As part of my college project work, I am developing a secure network at a medium sized office. Last week I completed the configuring of the wi-fi router with the normal protocols as well as some security features. Prior to developing the physical network, I tested the network with all its preferences in two different network simulators for its successful working (mainly for the IP address assigning). Let me describe you the techniques which I used in the router configuration –
- Network Address Translation – Yes, the protocol which changes the Class C private address of the company’s computers to some Class A public addresses provided by the service provider. For the company I have configured the addresses as 192.x.x.x and the outside addresses will be 117.x.x.x (IP not displayed because of security reasons, you know!)
- Firewall – Configured the firewall inside the router (as there was no Demilitarized Zone for the company). The firewall works with the Access Control Lists, filtering the packets of data with insecure protocols. Oh yes, it is a stateless firewall.
- Site Blocking – This is the easiest security mechanism – to block the http sites with the words or tags used in the site content. Also, the sites are blocked with their categories – music streaming, proxy, adult and gaming.
- DHCP – Oh yes, its not that tough to configure a DHCP on a Cisco router – but it is, when the router also works as a gateway – connecting the IP addresses of class A and class C.

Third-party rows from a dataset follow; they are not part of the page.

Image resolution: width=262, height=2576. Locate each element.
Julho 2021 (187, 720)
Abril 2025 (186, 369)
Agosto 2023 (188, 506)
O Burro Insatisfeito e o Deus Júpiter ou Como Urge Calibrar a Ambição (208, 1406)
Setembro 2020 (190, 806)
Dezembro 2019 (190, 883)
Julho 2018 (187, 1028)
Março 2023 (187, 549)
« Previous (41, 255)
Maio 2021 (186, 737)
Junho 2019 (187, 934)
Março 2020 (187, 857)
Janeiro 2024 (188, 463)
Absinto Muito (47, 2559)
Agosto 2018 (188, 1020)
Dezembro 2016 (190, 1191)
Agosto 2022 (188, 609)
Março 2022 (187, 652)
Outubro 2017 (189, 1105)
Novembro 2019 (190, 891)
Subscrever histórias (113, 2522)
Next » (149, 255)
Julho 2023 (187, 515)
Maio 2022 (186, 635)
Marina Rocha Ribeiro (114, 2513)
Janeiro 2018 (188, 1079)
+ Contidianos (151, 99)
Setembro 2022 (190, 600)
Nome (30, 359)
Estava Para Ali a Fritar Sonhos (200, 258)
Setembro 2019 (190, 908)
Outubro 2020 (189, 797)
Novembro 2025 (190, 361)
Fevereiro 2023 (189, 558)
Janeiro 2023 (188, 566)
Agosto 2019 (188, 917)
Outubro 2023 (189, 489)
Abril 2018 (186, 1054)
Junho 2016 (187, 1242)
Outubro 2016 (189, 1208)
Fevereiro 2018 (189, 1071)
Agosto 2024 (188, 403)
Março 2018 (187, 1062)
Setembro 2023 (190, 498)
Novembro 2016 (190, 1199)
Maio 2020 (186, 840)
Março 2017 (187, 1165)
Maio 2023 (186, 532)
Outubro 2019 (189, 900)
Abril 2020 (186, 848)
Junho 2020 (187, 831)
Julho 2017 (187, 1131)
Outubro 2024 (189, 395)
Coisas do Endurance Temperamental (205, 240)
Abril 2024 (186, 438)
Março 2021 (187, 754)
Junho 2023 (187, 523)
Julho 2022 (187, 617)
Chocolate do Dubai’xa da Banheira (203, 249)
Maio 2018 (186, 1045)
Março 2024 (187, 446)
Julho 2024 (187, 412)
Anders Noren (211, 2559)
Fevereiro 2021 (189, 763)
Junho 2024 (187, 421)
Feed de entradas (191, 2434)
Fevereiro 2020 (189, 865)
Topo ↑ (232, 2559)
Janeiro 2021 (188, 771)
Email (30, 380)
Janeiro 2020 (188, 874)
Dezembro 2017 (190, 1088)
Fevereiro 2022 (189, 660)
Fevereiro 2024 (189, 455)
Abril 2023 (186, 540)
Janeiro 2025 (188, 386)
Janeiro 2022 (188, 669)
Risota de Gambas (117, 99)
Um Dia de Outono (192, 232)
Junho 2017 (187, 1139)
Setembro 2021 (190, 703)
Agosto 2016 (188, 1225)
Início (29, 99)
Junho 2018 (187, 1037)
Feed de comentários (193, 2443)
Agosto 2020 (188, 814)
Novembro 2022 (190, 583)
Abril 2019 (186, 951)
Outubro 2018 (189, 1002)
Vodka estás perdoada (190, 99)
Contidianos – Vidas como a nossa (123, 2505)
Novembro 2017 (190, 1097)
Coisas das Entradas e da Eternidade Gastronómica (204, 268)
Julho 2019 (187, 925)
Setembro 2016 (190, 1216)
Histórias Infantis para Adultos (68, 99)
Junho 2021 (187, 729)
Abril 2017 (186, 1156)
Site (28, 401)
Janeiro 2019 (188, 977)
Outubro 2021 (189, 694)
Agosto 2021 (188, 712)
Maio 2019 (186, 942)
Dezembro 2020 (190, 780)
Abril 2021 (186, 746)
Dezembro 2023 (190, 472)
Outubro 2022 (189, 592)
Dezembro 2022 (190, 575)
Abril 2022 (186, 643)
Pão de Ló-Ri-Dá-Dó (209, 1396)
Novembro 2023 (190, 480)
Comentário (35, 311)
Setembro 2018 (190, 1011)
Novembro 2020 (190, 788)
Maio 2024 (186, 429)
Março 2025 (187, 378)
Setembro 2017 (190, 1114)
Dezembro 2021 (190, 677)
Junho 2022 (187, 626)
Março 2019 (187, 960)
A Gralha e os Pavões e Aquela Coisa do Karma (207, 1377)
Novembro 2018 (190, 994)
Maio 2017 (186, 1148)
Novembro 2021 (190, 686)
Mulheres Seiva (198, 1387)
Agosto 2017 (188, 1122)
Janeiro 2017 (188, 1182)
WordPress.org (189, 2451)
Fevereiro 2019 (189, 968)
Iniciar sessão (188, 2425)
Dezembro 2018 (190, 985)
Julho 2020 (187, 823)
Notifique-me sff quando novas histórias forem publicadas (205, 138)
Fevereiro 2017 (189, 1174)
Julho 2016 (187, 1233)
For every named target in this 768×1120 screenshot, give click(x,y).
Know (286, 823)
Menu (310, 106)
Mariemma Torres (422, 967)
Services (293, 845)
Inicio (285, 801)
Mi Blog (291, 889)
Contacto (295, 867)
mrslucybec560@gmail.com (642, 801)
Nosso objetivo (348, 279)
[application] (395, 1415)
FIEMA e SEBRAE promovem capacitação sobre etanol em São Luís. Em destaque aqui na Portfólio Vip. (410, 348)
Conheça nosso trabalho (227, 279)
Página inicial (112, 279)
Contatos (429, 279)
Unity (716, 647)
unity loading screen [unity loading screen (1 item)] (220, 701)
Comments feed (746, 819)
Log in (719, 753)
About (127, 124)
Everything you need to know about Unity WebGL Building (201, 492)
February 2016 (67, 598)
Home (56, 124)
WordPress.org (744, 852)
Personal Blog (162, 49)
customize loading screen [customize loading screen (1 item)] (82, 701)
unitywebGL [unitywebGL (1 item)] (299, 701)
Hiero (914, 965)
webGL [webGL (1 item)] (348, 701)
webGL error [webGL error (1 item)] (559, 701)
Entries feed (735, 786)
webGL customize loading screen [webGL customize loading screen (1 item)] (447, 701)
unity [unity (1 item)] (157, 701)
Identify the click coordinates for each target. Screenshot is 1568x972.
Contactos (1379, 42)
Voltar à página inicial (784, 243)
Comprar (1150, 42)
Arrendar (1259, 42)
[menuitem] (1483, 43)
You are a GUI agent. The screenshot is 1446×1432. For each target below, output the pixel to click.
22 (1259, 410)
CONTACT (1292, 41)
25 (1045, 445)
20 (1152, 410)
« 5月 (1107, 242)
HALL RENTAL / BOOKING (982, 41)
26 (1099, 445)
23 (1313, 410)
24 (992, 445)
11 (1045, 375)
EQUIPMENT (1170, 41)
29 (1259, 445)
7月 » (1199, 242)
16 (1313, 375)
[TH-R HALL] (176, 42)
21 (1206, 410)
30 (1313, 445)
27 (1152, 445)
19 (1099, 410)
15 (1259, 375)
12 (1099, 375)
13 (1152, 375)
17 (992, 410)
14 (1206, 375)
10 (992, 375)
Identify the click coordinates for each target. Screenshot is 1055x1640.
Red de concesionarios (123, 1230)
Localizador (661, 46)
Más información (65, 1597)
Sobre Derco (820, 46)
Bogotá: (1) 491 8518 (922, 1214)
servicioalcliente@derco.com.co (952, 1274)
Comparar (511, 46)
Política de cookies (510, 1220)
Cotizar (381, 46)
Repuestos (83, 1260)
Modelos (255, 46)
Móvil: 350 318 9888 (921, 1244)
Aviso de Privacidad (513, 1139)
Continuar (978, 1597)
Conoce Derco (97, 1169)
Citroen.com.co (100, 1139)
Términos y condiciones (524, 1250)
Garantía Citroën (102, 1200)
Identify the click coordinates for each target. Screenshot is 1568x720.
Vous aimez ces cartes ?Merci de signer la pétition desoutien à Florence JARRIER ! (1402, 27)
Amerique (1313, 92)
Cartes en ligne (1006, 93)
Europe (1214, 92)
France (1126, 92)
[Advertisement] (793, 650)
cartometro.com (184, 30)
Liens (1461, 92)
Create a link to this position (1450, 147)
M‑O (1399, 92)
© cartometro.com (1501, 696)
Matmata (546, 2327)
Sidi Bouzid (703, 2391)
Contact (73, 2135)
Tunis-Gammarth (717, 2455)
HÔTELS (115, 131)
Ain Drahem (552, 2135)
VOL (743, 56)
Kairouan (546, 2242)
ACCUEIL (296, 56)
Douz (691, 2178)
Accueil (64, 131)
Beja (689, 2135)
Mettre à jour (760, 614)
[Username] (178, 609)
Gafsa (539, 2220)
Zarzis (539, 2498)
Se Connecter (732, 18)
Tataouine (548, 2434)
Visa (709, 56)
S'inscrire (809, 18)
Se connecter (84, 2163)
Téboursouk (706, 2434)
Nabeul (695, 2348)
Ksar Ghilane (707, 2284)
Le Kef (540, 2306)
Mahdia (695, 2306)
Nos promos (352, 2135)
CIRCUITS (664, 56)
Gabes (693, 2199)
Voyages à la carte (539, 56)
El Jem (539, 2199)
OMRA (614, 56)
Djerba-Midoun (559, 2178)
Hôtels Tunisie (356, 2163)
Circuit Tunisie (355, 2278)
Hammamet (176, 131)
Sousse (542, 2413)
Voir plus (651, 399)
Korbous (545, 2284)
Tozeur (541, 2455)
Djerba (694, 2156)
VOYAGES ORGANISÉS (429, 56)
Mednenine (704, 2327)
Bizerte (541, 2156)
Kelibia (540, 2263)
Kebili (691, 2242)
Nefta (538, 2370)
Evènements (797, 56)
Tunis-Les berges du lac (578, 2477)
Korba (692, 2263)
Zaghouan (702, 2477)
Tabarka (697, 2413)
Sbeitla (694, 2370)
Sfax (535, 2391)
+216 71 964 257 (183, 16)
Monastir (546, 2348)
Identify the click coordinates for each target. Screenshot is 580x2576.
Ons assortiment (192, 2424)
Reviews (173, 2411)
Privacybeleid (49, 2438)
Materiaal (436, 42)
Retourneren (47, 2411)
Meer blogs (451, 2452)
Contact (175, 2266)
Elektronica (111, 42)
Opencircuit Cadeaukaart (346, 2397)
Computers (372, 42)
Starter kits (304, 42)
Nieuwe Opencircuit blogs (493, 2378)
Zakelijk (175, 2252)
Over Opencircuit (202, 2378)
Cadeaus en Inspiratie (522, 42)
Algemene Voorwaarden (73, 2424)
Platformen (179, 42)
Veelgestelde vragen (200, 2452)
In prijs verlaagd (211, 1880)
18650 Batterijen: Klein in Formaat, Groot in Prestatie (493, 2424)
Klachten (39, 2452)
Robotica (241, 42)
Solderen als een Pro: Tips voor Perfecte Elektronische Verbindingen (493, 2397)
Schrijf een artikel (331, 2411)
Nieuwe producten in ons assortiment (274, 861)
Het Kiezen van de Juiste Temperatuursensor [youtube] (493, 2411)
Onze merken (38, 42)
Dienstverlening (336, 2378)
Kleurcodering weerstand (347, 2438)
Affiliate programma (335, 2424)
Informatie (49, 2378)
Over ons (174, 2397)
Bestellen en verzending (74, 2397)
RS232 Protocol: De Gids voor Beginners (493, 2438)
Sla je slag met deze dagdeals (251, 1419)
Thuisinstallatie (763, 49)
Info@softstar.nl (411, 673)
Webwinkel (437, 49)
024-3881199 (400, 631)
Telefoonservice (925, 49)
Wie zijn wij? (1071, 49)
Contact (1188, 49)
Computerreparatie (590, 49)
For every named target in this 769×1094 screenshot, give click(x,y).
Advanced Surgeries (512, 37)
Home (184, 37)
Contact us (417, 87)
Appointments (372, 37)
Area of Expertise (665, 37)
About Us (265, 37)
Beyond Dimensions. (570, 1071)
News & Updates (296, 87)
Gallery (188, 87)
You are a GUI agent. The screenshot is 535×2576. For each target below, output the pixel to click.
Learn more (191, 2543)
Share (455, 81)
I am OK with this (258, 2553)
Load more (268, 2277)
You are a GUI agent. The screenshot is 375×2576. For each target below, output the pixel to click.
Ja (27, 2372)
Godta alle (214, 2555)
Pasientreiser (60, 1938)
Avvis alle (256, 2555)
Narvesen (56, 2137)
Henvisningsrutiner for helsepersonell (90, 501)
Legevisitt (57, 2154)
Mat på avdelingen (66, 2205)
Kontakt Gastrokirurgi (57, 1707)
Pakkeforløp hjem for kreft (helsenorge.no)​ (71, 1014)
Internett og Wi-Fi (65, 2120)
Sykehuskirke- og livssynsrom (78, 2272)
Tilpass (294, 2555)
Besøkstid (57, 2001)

This is what I configured in the router during this time. The access points that are used for the wireless networks are Cisco WRT54GL APs. The whole network for the authorities is working efficiently, and the next steps are to configure the catalyst switch and install the routers.
Along with the project work, I am preparing for networking certifications – CompTIA Network+ and CCNA. Planning to appear for Network+ during May, after completing my Engineering exams.